J&J backs Prazer’s ₩29 bil. raise as startup targets a 2026 tech transfer in Alzheimer’s

2025-10-08     Kim Ji-hye

Korea-based biotech Prazer Therapeutics says it can move targeted protein degradation (TPD) into the brain, a step the field has struggled to achieve because of the blood-brain barrier and uneven ligase expression.

After raising 29 billion won ($21 million) Series B in April led by Johnson & Johnson’s venture arm JJDC, with new investors Premier Partners, K2 Investment, Mirae Asset Capital, Quad Asset Management and STIC Ventures and follow-on investments from Company K Partners, Kiwoom Investment and Smilegate Investment, the Seoul startup is preparing a global out-license by late 2025 to early 2026.

The company remains a JLABS member and plans to use the funding to expand its pipeline and global business development.

Inn Kyung-soo, CEO of Seoul-based Prazer Therapeutics, is advancing the SPiDEM protein-degradation platform for Alzheimer’s. He completed a written interview with Korea Biomedical Review on Sept. 11. (Credit: Prazer Therapeutics)

Prazer’s platform, SPiDEM, aims for a more flexible degrader design. Instead of tying each drug to a single recruited E3 ligase, the tagging enzyme, and to the proteasome, the cell’s protein recycler, SPiDEM compounds induce ubiquitination through the E3 that naturally associates with the target and then route the protein to either the proteasome or the lysosome for clearance, depending on the biology.

In an interview with Korea Biomedical Review, CEO Inn Kyung-soo called SPiDEM “a new key” for targets that classic PROTACs and molecular glues, two dominant TPD formats, have struggled to reach, including membrane proteins and protein aggregates. 

The first disease area is neurodegeneration. Prazer is focusing on Alzheimer’s, with tau and α-synuclein programs, arguing that SPiDEM’s use of lysosomal and autophagy pathways, the cell’s clearance systems, could matter where toxic aggregates drive the disease.

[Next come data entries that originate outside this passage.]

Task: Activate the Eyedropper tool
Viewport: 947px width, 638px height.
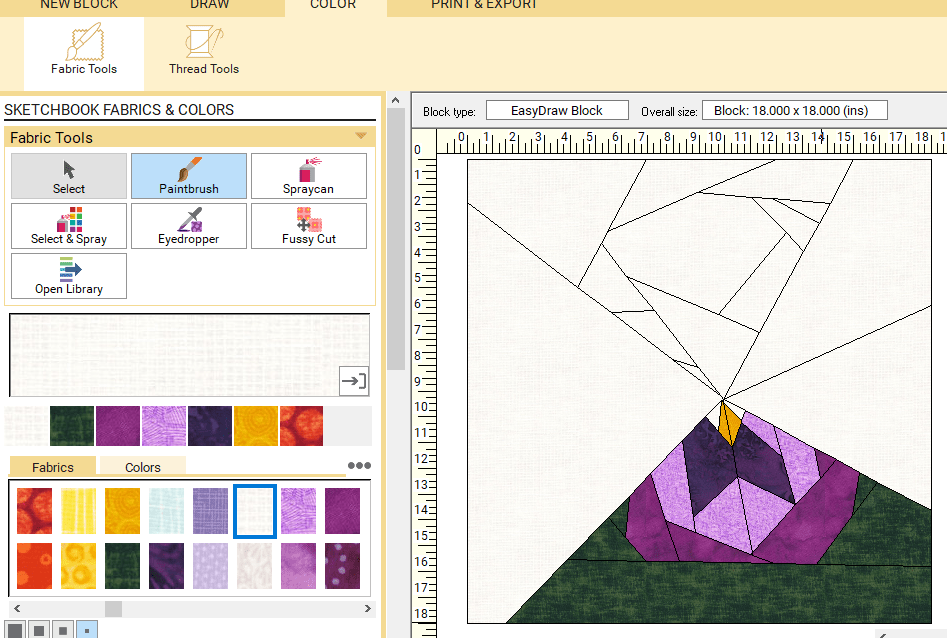Action: [188, 226]
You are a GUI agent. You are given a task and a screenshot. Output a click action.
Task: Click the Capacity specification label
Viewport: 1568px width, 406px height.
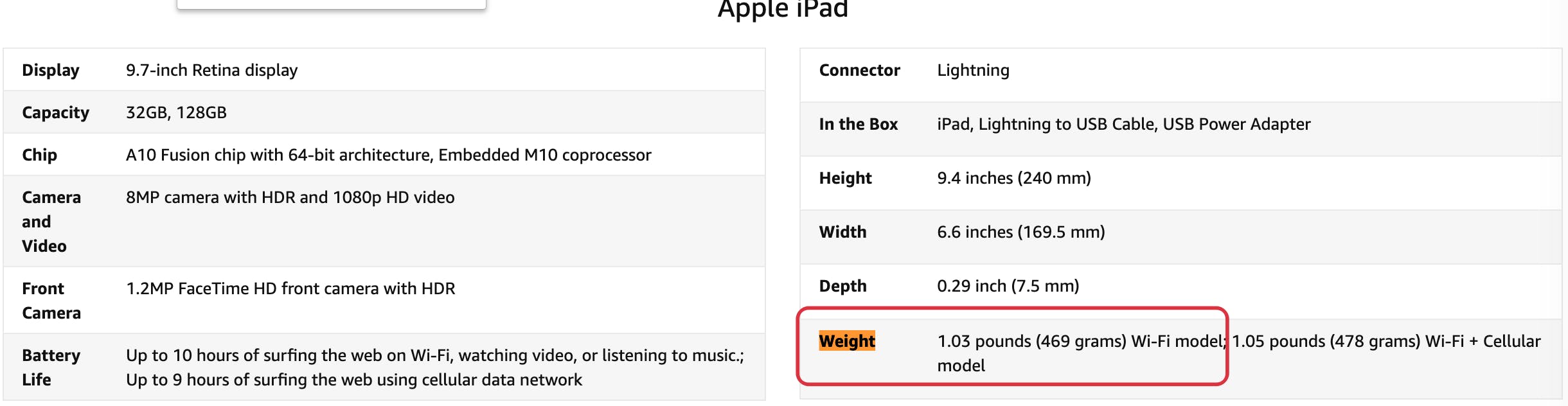pos(56,112)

The company declined to provide investigational new drug (IND) application timing while partnership talks are active, but the near-term objective is explicit: complete a technology-transfer with a global pharmaceutical company by late 2025 to the first half of 2026.

Prazer’s collaboration with Yuhan Corp., signed in July 2024, lays out a two-stage plan on an undisclosed target. Stage one targets hit identification: Prazer leads synthesis and primary screens; Yuhan runs in-vitro evaluation. Stage two aims for candidate selection: Prazer conducts optimized synthesis and primary screening; Yuhan leads in-vitro and in-vivo efficacy, DMPK and non-GLP toxicology. Yuhan pays fixed research fees as work progresses. 

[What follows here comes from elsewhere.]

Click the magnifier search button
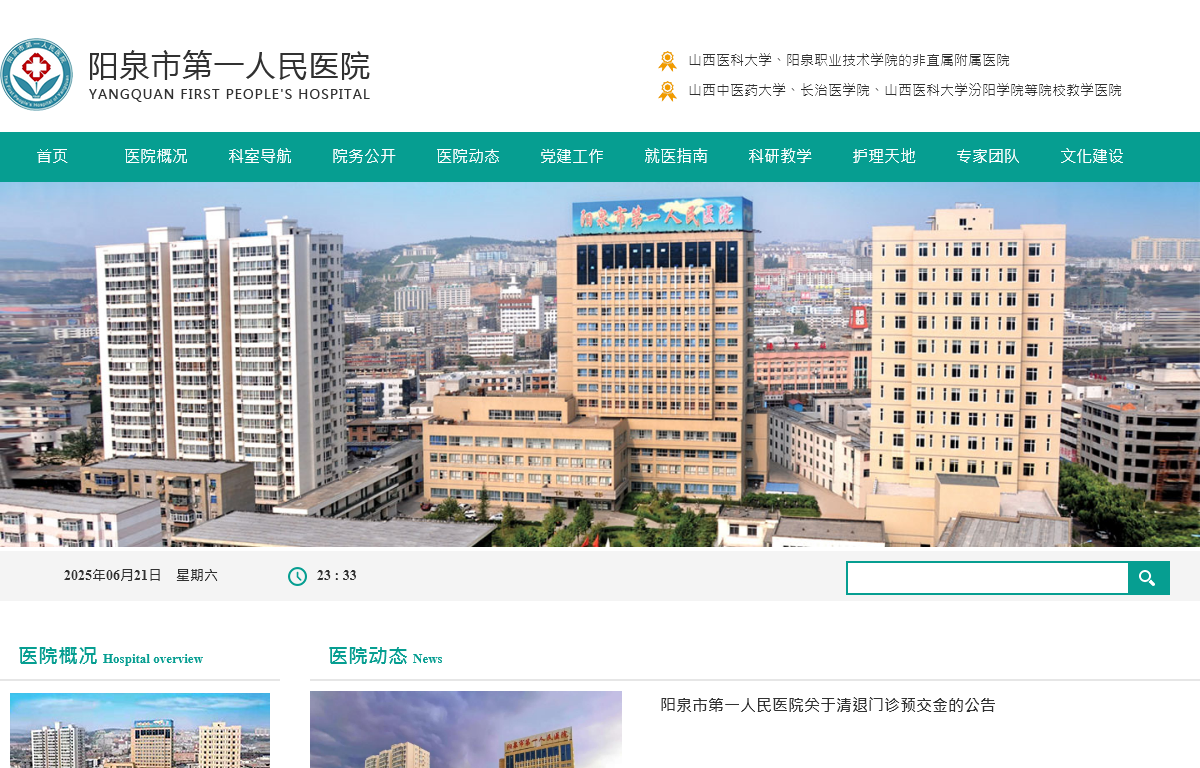 [1148, 578]
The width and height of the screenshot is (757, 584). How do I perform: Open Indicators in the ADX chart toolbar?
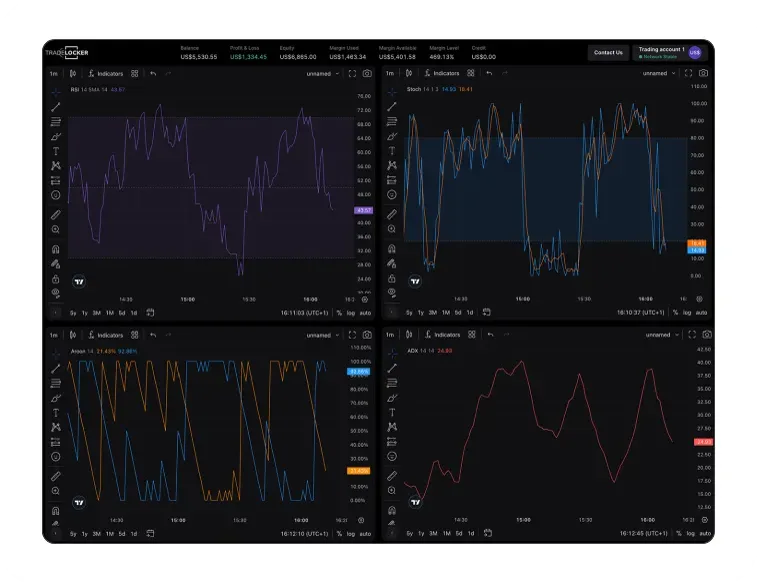442,335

Program outputs are jointly owned 50/50, while Prazer retains sole ownership of SPiDEM core know-how, including its ubiquitin-recruiting moiety (URM) intellectual property. The data are “too early to disclose,” Inn said, adding that work is proceeding to plan.

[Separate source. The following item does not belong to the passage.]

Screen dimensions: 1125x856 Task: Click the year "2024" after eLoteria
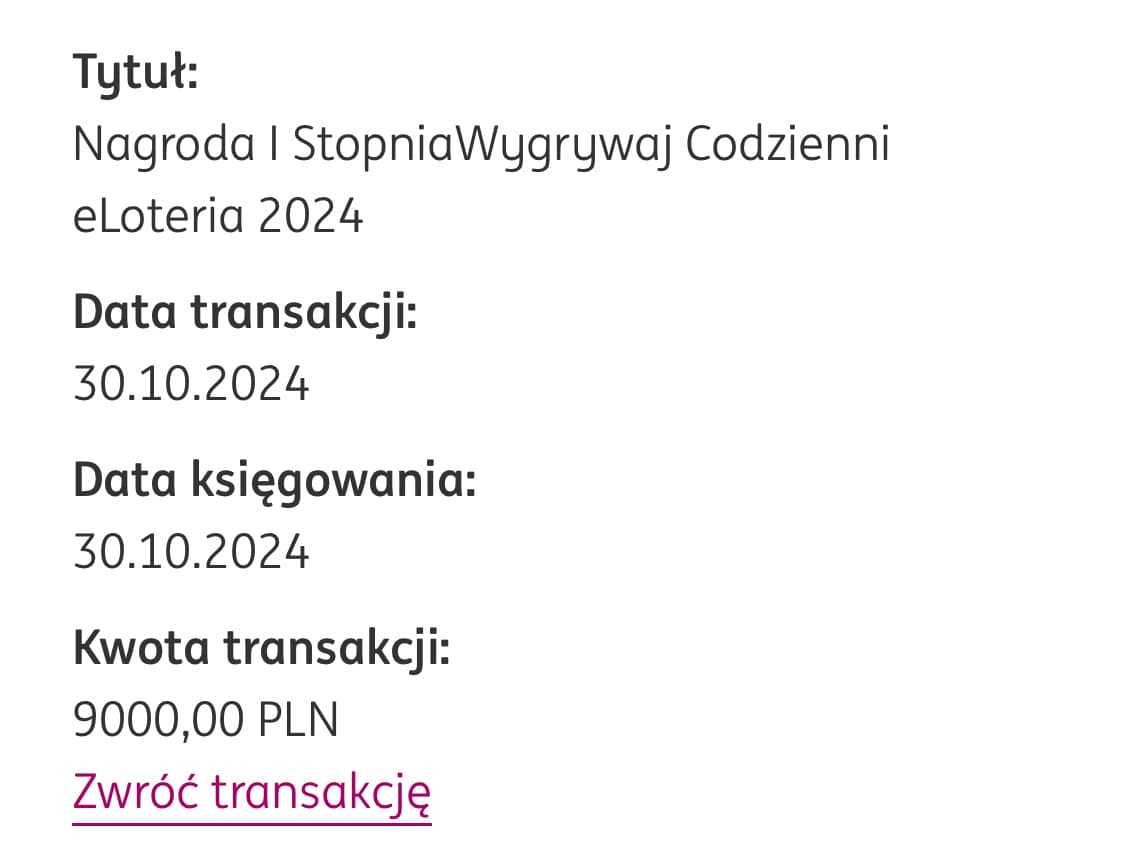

The company’s recent financing continues a string of external validations. Prazer won the 2022 Seoul-BMS Innovation Challenge and took second place in Boehringer Ingelheim Japan’s 2023 innovation awards.

In a 2024 Seoul Economic Daily interview, Inn described the BMS challenge as a year-long, hands-on mentorship that “objectively validated” the platform and sharpened its approach to big-pharma dialogues -- support that Prazer credits with improving its business development readiness.

Beyond Yuhan, Prazer confirmed joint research with Korea’s Daewon Pharmaceutical and said discussions with multiple global pharmas are under way, especially in neurodegeneration where scale and clinical infrastructure are decisive. 

The competitive context continues to shift. Arvinas’ ARV-102 data indicate that brain-penetrant degraders are achievable, while Kymera, after signing an option-to-license agreement with Gilead for CDK2 molecular glues, has reported early human signals with its STAT6 degrader, KT-621, in inflammatory disease. Together, these moves broaden TPD beyond oncology and show the modality’s reach. 

Reviews over the past year have also cataloged the central hurdles for CNS TPD -- molecular size, polarity and delivery -- and the strategies to address them, underscoring why a blood-brain-barrier-capable platform would be notable if Prazer can produce preclinical evidence in disease-relevant models.